Colocation growth from Salt Lake to Singapore

March 17, 2015

The colocation market continues to grow at a steady pace as enterprises from a variety of sectors expand their data center capacity. The emergence of cloud computing has increased the global dependence on the storage of digital information, and colocation is seen as a solid option for businesses with monetary constraints.

The vast majority of colocation providers offer a secure, high-performance network that can be easily scaled depending on business demands. A colocation client can rent one cage in a server rack, an entire server cabinet or a massive rack of up to thousands of square feet.

Meanwhile, a recent spate of investments has strengthened the global market for colocation solutions. In the U.S. and Asia, business leaders are getting the most out of their data center budgets.

A major investment in North American colocation
Shaw Communications Inc. recently announced that it will acquire Denver-based ViaWest, Inc., a provider of colocation services, from Oak Hill Capital Partners for approximately $1.2 billion.

ViaWest recorded a 15 percent compound annual growth rate between 2010 and 2013 and has 1,300 customers in seven states. About 70 percent of ViaWest storage capacity is currently in use at its eight facilities in Denver, Salt Lake City, Minneapolis, Phoenix, Las Vegas, Dallas, Austin, Texas, and Portland, Oregon.

“We identified the data center sector as an attractive opportunity adjacent to our core business and with the acquisition of ViaWest, Shaw gains significant capabilities, scale and immediate expertise in the growing marketplace for enterprise data center services,” said Brad Shaw, chief executive officer for Shaw Communications Inc.

Fueling colocation in major Asian markets
Green Data Center News reported that Colt Group, a colocation business based in the United Kingdom, will purchase KVH, a Japanese colocation service, for $162 million.

Colt hopes to expand its colocation business in KVH’s primary markets: Tokyo, Seoul, South Korea, Singapore and Hong Kong. The Asia Pacific IT services market is increasing at an annual rate of 12 percent, the news outlet noted.
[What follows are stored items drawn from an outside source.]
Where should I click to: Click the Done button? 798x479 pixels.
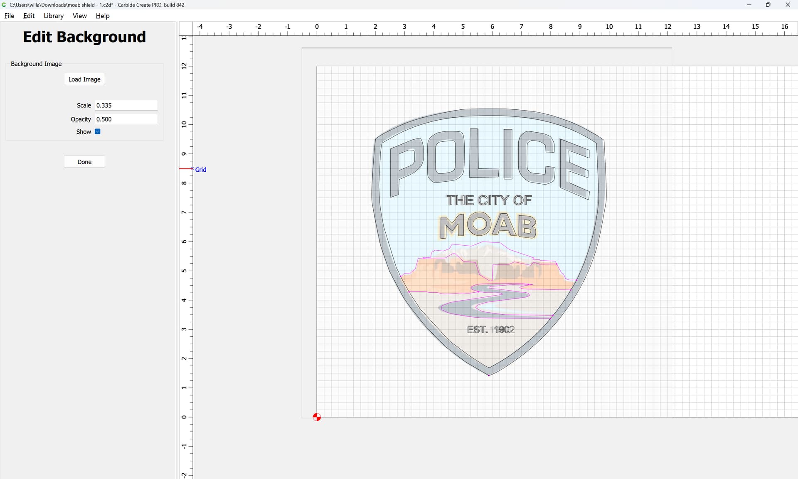[84, 162]
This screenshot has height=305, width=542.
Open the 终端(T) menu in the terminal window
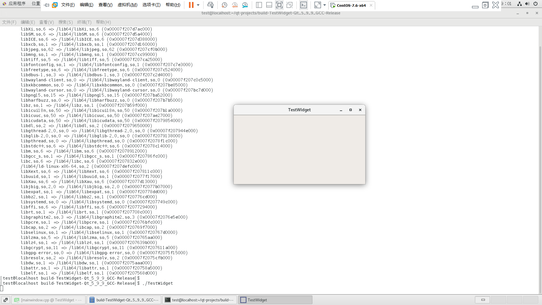(x=84, y=22)
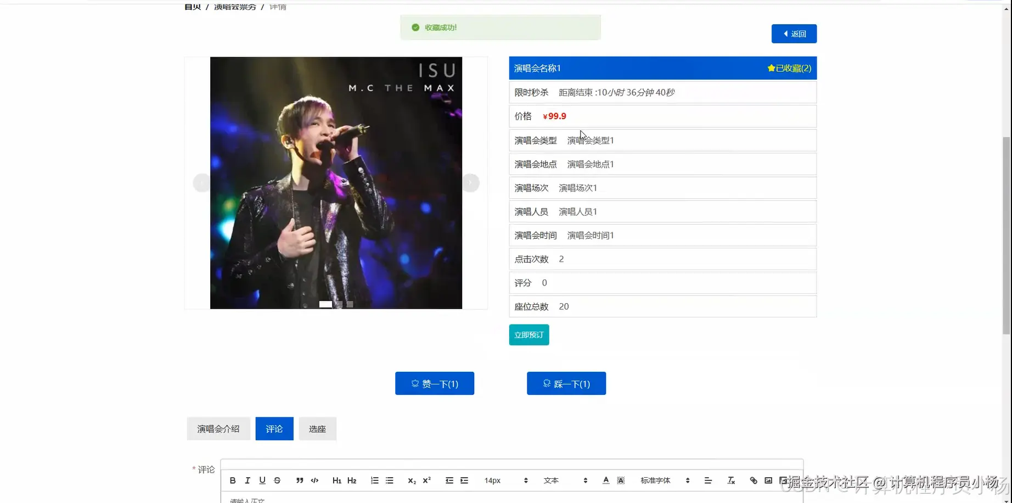Insert a blockquote in the editor

(x=299, y=480)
“The acquisition puts Colt in a position to address the emerging strategic interest of global data center providers to establish footprints within core connectivity hubs in Asia,” Jabez Tan, a senior data center analyst with Structure Research, told the news outlet. “KVH enables Colt to serve both existing customers and address new opportunities in Asia, providing a platform for Colt from which it can build upon to make the shift into a fragmented Asian market.”